People read books much faster on paper than on the Apple iPad or Amazon Kindle a study from the Nielsen Norman Group shows.

People read books much faster on paper than on the Amazon Kindle and the Apple iPad, a study shows.

In testing a couple of dozen people, all of whom frequently read books, the Nielsen Norman Group found that reading on the iPad was 6.2% slower than the printed book, while reading on the Kindle 2 was 10.7% slower. All study participants read a short story by Ernest Hemingway, who was chosen because his work is engaging, but not so complicated as to be over the heads of users, according to the study.

While reading on the Kindle e-reader appeared to be slower than the iPad tablet computer, the study's author, Jakob Nielsen, said the difference between the two devices was not "statistically significant."
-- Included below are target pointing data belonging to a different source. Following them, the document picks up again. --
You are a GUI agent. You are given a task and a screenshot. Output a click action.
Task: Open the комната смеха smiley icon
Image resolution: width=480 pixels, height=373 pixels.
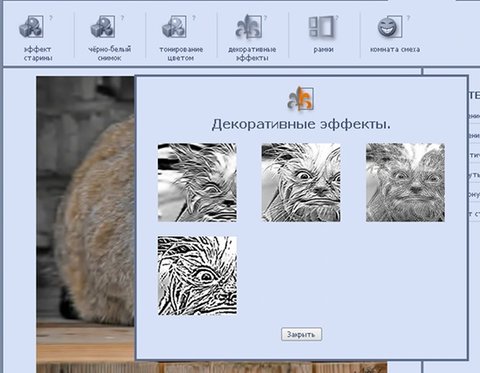(x=390, y=26)
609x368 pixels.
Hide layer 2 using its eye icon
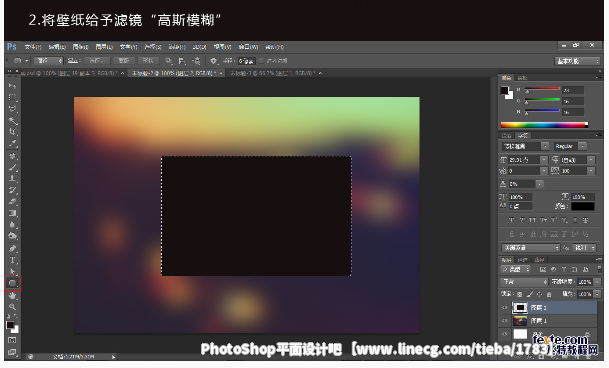pos(505,307)
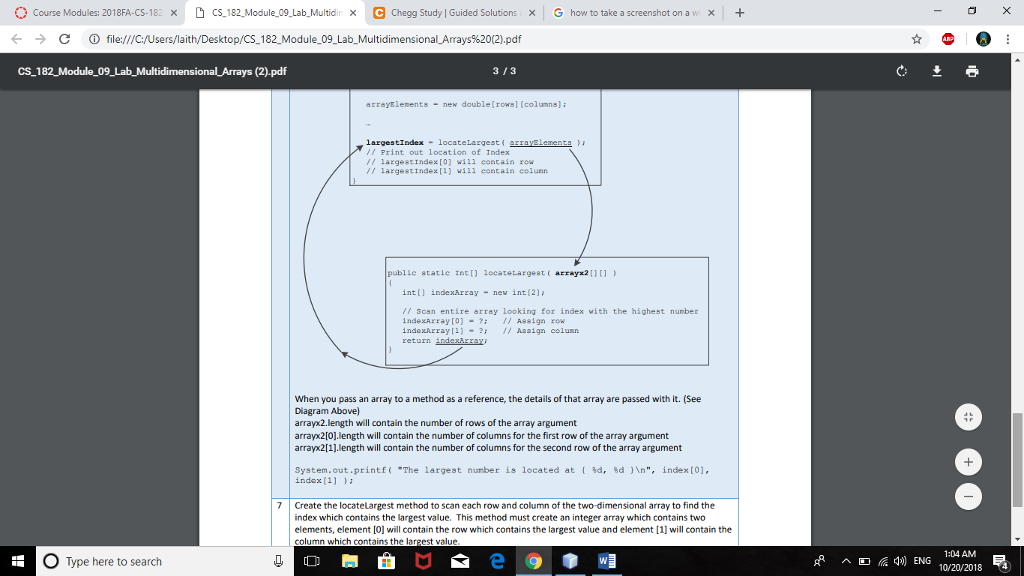This screenshot has height=576, width=1024.
Task: Launch Microsoft Edge from the taskbar
Action: coord(496,561)
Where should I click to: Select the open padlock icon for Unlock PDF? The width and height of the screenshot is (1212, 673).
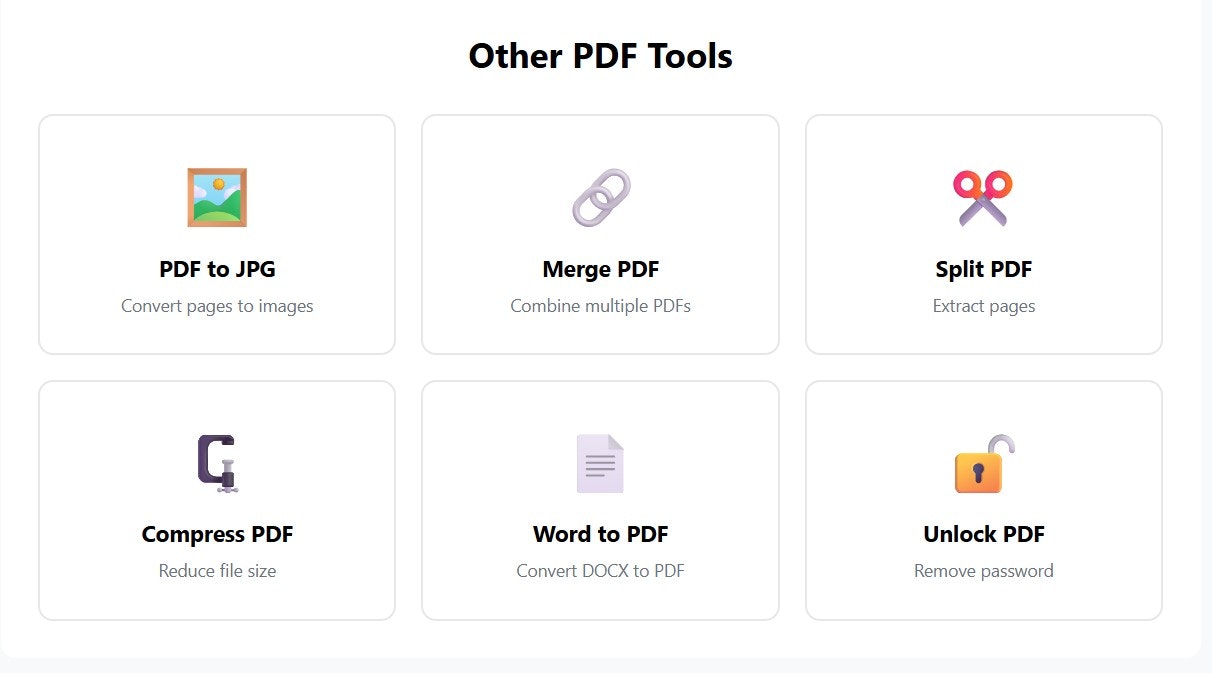click(x=983, y=462)
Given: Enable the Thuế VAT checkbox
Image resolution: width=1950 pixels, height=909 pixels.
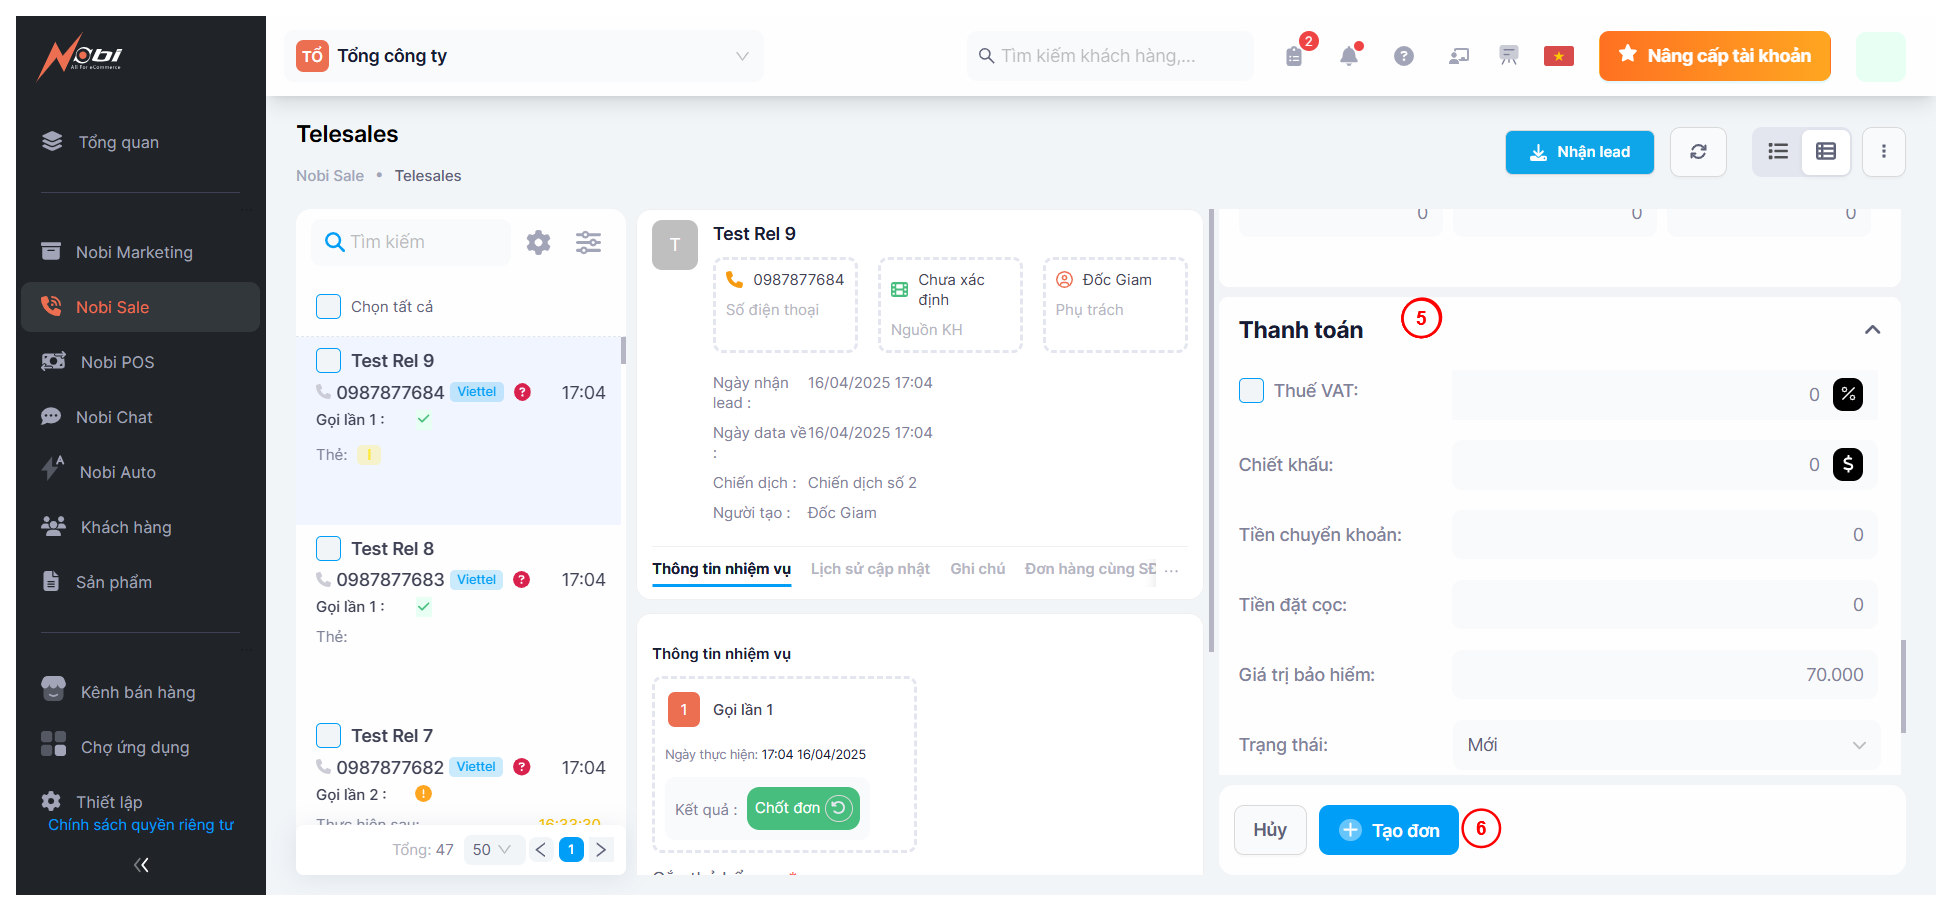Looking at the screenshot, I should (1251, 391).
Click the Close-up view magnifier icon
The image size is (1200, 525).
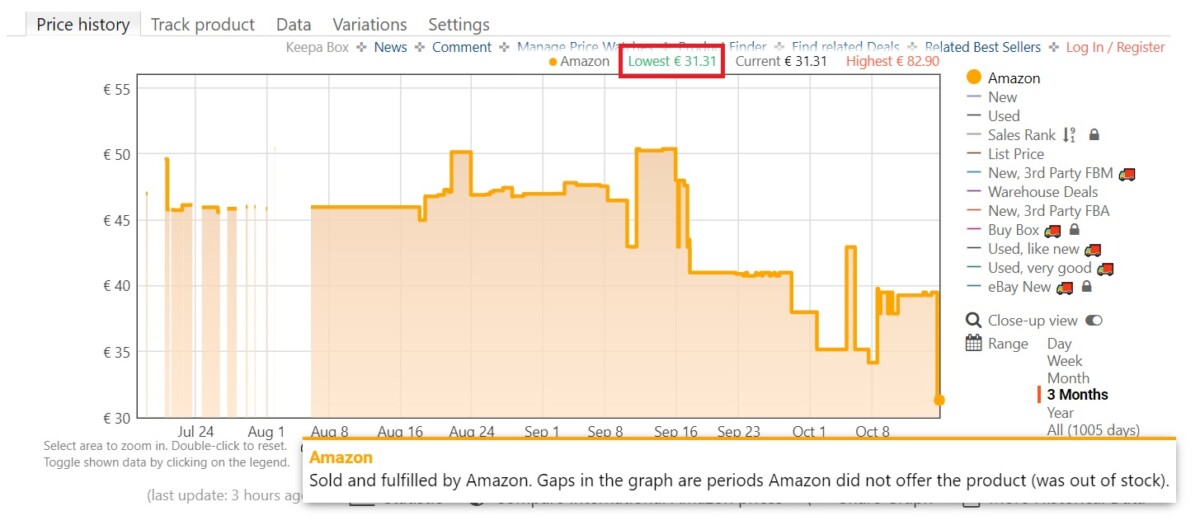(x=973, y=321)
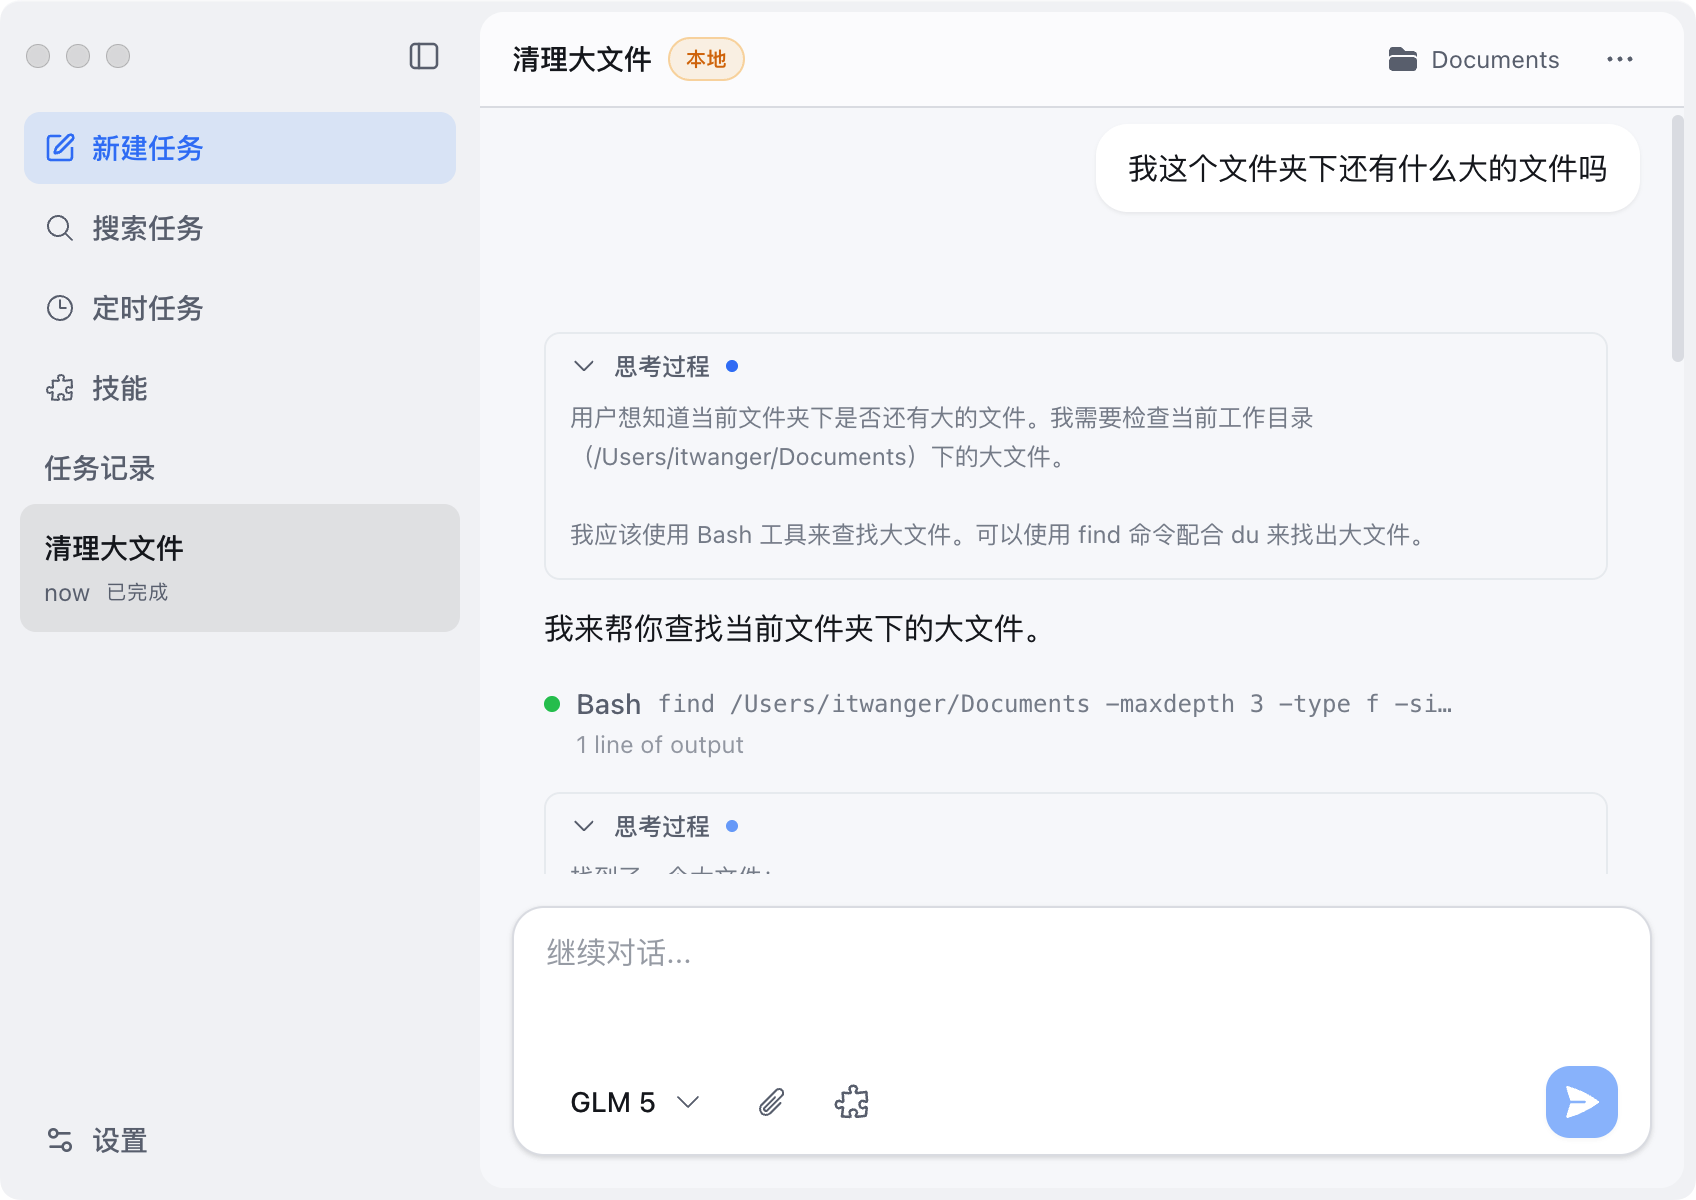Open the three-dot more options menu

[1619, 60]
"Thus, the only fair conclusion is that we can't say for sure which device offers the fastest reading speed," Nielsen said in a statement. "In any case, the difference would be so small that it wouldn't be a reason to buy one over the other."

One consistent finding was dislike for reading on a PC monitor. When asked to rate their satisfaction on a scale of 1-7, with 7 being the best score, readers rated the monitor an "abysmal 3.6," Nielsen said. On the other hand, the iPad, Kindle 2 and printed book scored fairly high at 5.8, 5.7 and 5.6, respectively.

According to the study, readers felt uncomfortable with the PC because it reminded them of work. With the iPad and Kindle 2, study participants found the former heavy, while the latter featured less-crisp gray-on-gray letters.

People also disliked the lack of true pagination in the devices, and preferred the way the iPad indicated the amount of text left in a chapter. In the study, the firm used the iBooks application that comes with the iPad.

"(Overall,) users felt that reading the printed book was more relaxing than using electronic devices," Nielsen said.

The study indicates that the future is promising for adoption of e-readers and tablet computers, particularly since manufacturers are developing higher-quality screens and adding other improvements.

For example, Apple's iPhone 4 "retina display" at 326-pixels-per-inch is considerably better than the previous generation iPhone used in the study. Also, Amazon is scheduled to ship this week a premium version of the Kindle with a higher contrast digital paper display. The new Kindle DX is using the latest E Ink technology, which is likely to eventually be added to the standard Kindle.

In addition to improvements in hardware, e-reader prices are falling substantially. Amazon and rival Barnes & Noble have both recently slashed prices of the Kindle and Nook, respectively.

The Association of American Publishers says e-book sales jumped 127.4% in April from the same month a year ago to $27.4 million. Sales for the first four months of this year are up 217.3% from the same period a year ago.